The infiltration of CD8-positive T-lymphocytes in VX2 tumor and adjacent liver tissue were compared in the three groups on day 1, 3 and 7 after treatment (Figure 4). In the control group, faint infiltrate of CD8+ lymphocytes in the VX2 tumor and adjacent liver tissue on three occasions. There were relatively dense infiltrates of CD8+ lymphocytes in the tumor tissue between LD and LE group. On day 1 and 3, the number of infiltrating CD8+ lymphocytes in the tumor tissue for LD group was higher than that for LE group (P < 0.01), while no significant difference in the adjacent liver tissue between the two groups. On day 7, CD8+ lymphocytes infiltration reached a peak in the two group. And it was more pronounced in the LD group than in the LE group, regardless of in the tumor (52.40 ± 3.97 vs. 31.80 ± 1.92, P < 0.001) or adjacent liver tissue (27.20 ± 1.64 vs. 20.60 ± 2.88, P < 0.05).

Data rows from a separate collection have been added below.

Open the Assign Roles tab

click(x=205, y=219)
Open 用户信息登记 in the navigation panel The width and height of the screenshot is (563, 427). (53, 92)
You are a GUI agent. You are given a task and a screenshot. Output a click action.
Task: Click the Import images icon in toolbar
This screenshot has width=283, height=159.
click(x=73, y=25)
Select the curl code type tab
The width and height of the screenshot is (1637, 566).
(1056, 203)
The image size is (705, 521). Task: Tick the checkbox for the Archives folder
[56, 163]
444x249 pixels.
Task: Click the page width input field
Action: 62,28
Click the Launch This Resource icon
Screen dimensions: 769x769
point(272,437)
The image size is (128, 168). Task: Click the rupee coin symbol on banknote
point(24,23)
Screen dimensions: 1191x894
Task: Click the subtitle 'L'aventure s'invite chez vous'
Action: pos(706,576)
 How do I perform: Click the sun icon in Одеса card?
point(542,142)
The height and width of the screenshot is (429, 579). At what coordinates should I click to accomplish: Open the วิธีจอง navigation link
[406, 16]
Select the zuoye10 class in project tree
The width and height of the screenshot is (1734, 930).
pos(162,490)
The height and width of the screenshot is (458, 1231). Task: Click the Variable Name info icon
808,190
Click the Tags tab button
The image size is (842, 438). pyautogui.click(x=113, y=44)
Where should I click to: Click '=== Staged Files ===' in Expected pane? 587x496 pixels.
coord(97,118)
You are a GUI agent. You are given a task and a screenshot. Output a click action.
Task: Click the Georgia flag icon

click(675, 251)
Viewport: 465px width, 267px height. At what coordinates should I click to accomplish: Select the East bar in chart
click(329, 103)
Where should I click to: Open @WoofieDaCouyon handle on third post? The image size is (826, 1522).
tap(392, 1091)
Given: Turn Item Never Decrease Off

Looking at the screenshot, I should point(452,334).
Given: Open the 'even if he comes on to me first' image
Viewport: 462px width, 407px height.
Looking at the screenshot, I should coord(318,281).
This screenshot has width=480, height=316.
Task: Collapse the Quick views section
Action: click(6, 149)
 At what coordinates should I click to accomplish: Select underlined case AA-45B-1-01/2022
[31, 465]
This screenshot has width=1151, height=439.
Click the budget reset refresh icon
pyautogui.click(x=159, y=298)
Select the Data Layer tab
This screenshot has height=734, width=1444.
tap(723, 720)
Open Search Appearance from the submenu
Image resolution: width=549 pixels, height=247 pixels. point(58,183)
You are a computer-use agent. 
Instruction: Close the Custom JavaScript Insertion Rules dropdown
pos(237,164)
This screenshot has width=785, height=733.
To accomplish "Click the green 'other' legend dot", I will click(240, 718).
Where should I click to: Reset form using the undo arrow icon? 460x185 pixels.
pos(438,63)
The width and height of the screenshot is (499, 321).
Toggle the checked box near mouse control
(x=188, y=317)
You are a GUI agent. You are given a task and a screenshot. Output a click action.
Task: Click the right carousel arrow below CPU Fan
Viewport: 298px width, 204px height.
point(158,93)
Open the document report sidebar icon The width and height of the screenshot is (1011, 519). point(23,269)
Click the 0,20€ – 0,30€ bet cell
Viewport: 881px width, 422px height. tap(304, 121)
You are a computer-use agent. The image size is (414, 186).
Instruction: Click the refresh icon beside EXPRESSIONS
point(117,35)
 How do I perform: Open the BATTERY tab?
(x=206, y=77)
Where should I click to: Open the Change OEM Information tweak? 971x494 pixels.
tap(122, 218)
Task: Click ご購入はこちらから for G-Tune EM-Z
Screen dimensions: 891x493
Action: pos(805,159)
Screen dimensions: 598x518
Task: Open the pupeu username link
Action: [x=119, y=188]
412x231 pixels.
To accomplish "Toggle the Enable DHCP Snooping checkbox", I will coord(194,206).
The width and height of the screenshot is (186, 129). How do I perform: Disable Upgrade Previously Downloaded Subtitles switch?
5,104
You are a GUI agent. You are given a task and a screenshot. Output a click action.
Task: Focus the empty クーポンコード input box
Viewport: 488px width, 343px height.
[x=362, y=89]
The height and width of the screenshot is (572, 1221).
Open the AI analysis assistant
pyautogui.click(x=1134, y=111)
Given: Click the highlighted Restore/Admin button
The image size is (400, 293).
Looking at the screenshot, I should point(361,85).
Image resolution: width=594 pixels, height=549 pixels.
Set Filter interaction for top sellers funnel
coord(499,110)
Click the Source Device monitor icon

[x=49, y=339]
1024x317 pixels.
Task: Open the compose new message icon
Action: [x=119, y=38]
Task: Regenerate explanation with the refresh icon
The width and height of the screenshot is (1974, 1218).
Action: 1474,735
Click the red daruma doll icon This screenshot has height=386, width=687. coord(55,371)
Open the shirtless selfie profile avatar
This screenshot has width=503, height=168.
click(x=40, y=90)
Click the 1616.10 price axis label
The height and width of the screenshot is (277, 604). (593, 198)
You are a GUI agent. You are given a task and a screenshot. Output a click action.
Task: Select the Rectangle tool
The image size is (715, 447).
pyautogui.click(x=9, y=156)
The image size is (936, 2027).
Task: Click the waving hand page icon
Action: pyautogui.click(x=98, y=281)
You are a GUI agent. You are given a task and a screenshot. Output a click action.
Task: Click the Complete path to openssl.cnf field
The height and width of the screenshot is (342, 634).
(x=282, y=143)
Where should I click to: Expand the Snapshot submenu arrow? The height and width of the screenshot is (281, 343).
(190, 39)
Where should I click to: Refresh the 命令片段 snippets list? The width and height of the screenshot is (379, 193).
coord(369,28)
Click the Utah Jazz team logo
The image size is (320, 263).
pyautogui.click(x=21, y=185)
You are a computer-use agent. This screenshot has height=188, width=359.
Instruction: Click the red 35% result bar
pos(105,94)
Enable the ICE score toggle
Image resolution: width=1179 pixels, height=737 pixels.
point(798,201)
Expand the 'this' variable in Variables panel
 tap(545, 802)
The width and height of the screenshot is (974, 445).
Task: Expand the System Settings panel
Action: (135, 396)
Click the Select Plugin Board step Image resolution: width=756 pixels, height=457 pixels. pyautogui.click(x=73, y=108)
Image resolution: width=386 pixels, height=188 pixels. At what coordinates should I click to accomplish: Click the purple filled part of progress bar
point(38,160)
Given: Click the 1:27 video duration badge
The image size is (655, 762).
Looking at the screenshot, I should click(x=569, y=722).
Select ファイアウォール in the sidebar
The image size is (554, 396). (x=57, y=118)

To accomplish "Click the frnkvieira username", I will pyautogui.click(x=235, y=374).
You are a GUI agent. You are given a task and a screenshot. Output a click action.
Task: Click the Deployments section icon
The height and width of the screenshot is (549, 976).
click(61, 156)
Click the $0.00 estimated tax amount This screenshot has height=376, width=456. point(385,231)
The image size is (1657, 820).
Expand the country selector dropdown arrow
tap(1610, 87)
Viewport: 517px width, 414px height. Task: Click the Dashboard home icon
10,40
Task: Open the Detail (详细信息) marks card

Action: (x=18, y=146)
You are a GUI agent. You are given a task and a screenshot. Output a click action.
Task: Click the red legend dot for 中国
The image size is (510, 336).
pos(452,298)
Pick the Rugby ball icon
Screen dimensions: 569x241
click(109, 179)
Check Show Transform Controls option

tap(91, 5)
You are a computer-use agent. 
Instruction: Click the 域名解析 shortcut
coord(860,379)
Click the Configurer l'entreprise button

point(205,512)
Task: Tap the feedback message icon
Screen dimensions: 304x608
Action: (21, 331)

Figure 4 (A) Immunohistochemical staining for CD8 in the VX2 tumor and adjacent liver tissue 1 day, 3 days and 7 days after treatment. (B) Quantification of CD8-positive T-lymphocytes per high magnification (200×). *P < 0.05, **P < 0.01, ***P < 0.001.

Cytokine Assay

Serum cytokines were measured as indicated (Figure 5). The pro-inflammatory Th1 related IL-6, TNF-α and IFN-γ were strongly upregulated in tumor-bearing rabbits receiving TAE with donafenib or epirubicin. These cytokines both LD and LE group had a peak level on day 1 after treatment. The IL-6 level in the LD group was 1589.24 ± 126.06 pg/mL and in the LE group was 1322.93 ± 50.06 pg/mL (P < 0.05). Similarly, the levels of TNF-α and IFN-γ were higher for LD group than that for LE group (P < 0.05). Then, serum IL-6, TNF-α and IFN-γ in the LD and LE group showed an obvious decrease over time, and they were the same level as the control group until the day 7.

Figure 5 Levels of IL-6 (A), TNF-α (B) and IFN-γ (C) in serum.

Hepatorenal Function Changes

The changes of ALT, AST, TBIL and Cr after treatment were shown in Figure 6. The LD and LE group had a similar increase in serum levels of ALT, AST and TBIL 1 day after treatment. Subsequently, these biochemical tests decreased to a low level in the two groups. Compared to the control group, the Cr level after treatment had no obvious change in the LD group and LE group. There was no significant difference in the hepatorenal function between LD group and LE group after treatment.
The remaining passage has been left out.